Use personal_sign instead of eth_sign for JSON-RPC

[ricmoo]

Background

During frontier the eth_sign operation was used to sign raw digests, which was insecure (see EIP-191 for an explanation), so it was changed to use prefixed messages at the launch of homestead (the official Ethereum chain). However, some wallets, libraries and clients were operating off of older documentation and implemented the eth_sign using the insecure method.

So a new method, personal_sign was introduced to make the distinction between signing digests and signing prefixed messages.

Problem

This resulted in a divide between:

1. eth_sign which signs digests (insecure)
2. eth_sign which signed prefixed messages (ok)
3. personal_sign which signs prefixed messages (ok; identical to the second)

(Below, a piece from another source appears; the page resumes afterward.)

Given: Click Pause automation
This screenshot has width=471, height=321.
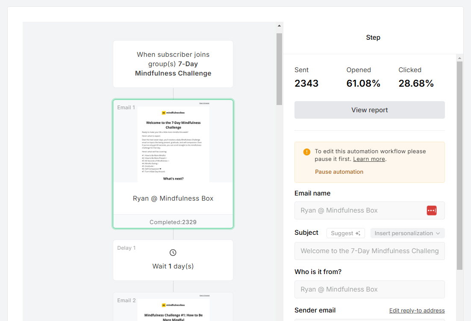Looking at the screenshot, I should click(339, 172).
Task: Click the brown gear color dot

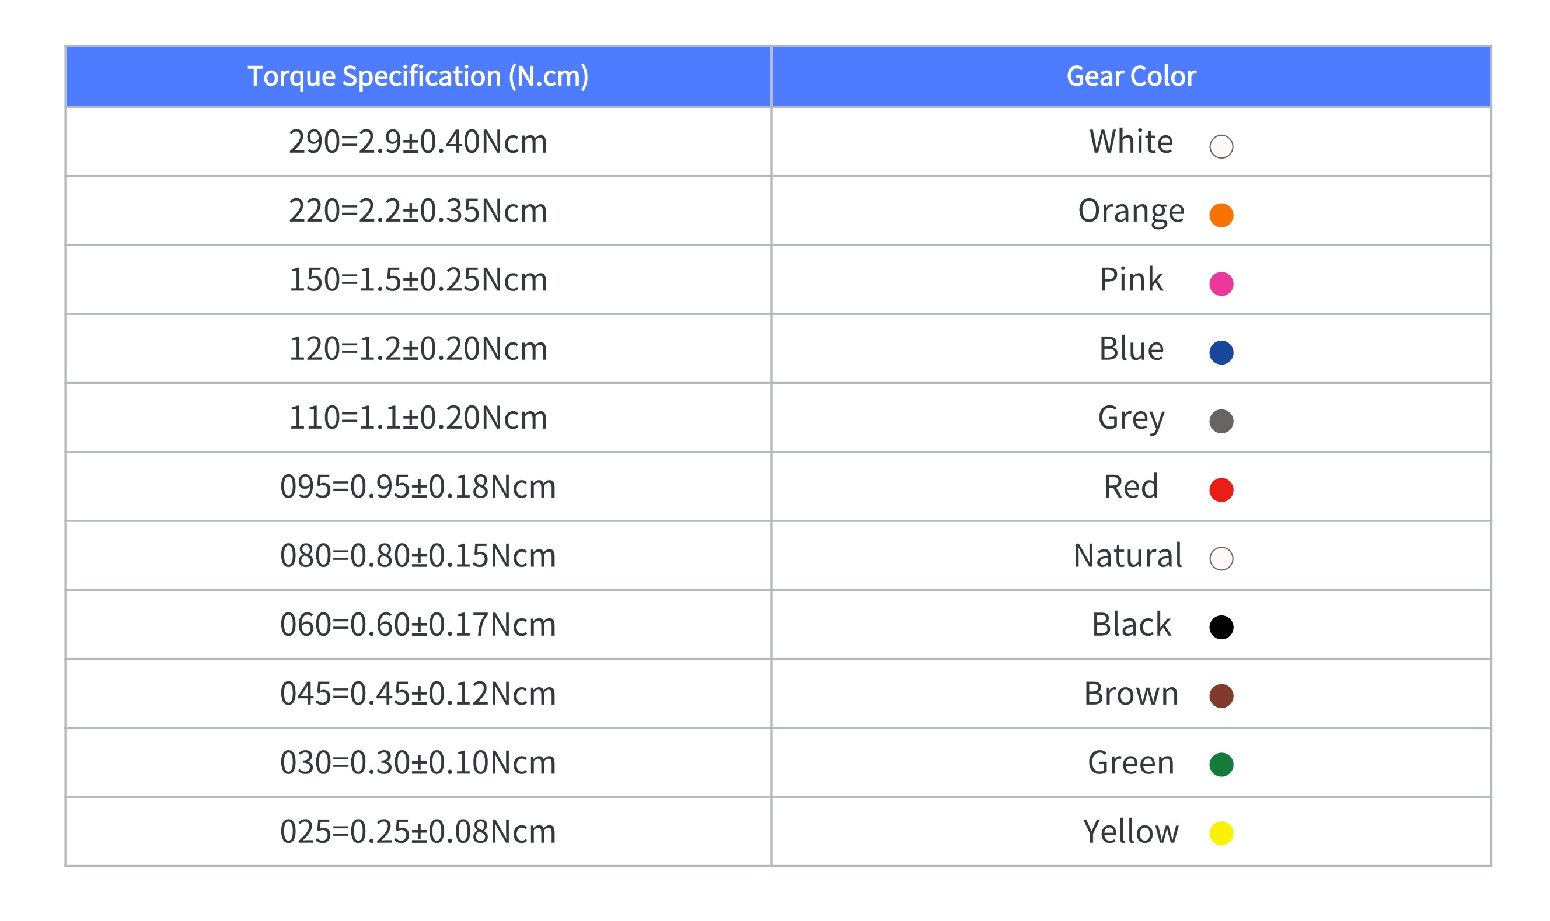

Not all clients behave the same, and various combinations exist:

• only supports 1
• only supports 2
• only supports 3
• supports 1 and 3
• supports 2 and 3 (more confusion ensues, the order for the method parameters are reversed, but some platforms attempt to "guess" if only one of the parameters appears to be an address; yes this is terrible :p)

Yet, event more confusion, as these are difficult and/or impossible to detect which combination the current environment is using. Using any of the above calls can have the following outcome:

• if 1, the client signs an insecure un-prefixed digest.
• if the call does not exist, some clients silently swallow the call
• if the call does not exist, some clients raise an error with the "unsupported method code"
• if the calls is identified as insecure (i.e. 1) or ambiguous (i.e. 2), an error is thrown, but not with "unsupported method code", but instead as a human readable string

And keep in mind that a fully functional eth_sign and personal_sign can return an error if the user rejects in the UI, so it is important to be able to distinguish between "detected method not supported" and "user rejected", especially since I would ideally use personal_sign first and fallback onto eth_sign, if there are still a number of platforms that do not support the former.

Fixing things; I need your help

These days, it appears most clients support the personal_sign method, but I would like some help identifying each client and how it operates today. So, if this issue matters to you, the best way to help us move forward is by testing your platform combination and including information about:

• the platform (MetaMask in browser? Trust on Android? What version?)
• what happens if each of eth_sign and personal_message are called?
• if they fail, what are the full errors of calling these methods?
• what is the full error if the user rejects signing (if the method is supported)

[alfetopito]

Sharing what we have tested until now.

For context, our app uses eth_signTypedData_v4 by default when available, and falls back to eth_sign when not.
(Relevant code path for referece in our app and here is the lib path where ethersjs is used)

So far, we have identified 2 cases where we need to resort to eth_sign:

1. With Ledger, loaded via Metamask.
   In this case, since personal_sign is already used, we had no problems (with ethersjs, we had with MM but that's a different issue =P)
2. With TrustWallet dApp browser on Android
   eth_sign does not work, personal_sign has to be used instead. Thus the PR Use personal_sign when injected web3provider is TrustWallet #1542
   As mentioned in the PR, eth_sign doesn't actually fail. It signs the message, but the decoded data is not what was signed.
   For the version, latest ethersjs (5.1.2), TrustWallet latest from May 1st 2021 (1.29.3 Android)

---

As a side note, I noticed that TrustWallet web3 provider does support eth_signTypedData_v3 which is enough for our use case. Any chance ethers.js could expose another signing method, or offer the option or even fallback to v3 when v4 is not available?

---

Not relevant to this issue but listing here for completeness the other cases that we have working with eth_signTypedData_v4(_signTypedData):

1. Metamask browser extension
2. Metamask mobile dapp browser
3. Metamask WalletConnect
4. TrustWallet WalletConnect

I intend to start testing tomorrow two new wallets:

1. Status dapp browser
2. Crypto.com Defi wallet dapp browser

We have more wallets to test in the backlog that I don't know yet when I'll be able to get to, such as:

• Coinbase
• Portis
• Fortmatic
• Argent
• Trezor
• imToken
• Gnosis Safe
• MyEtherWallet
• MyCrypto
• Rainbow
• Pillar
• 1inch
• Huobi

I'll report back here with any new findings we have

[ricmoo]

Egad. Good point. I will update the initial issue with that additional case; eth_sign “works”, but without the prefix…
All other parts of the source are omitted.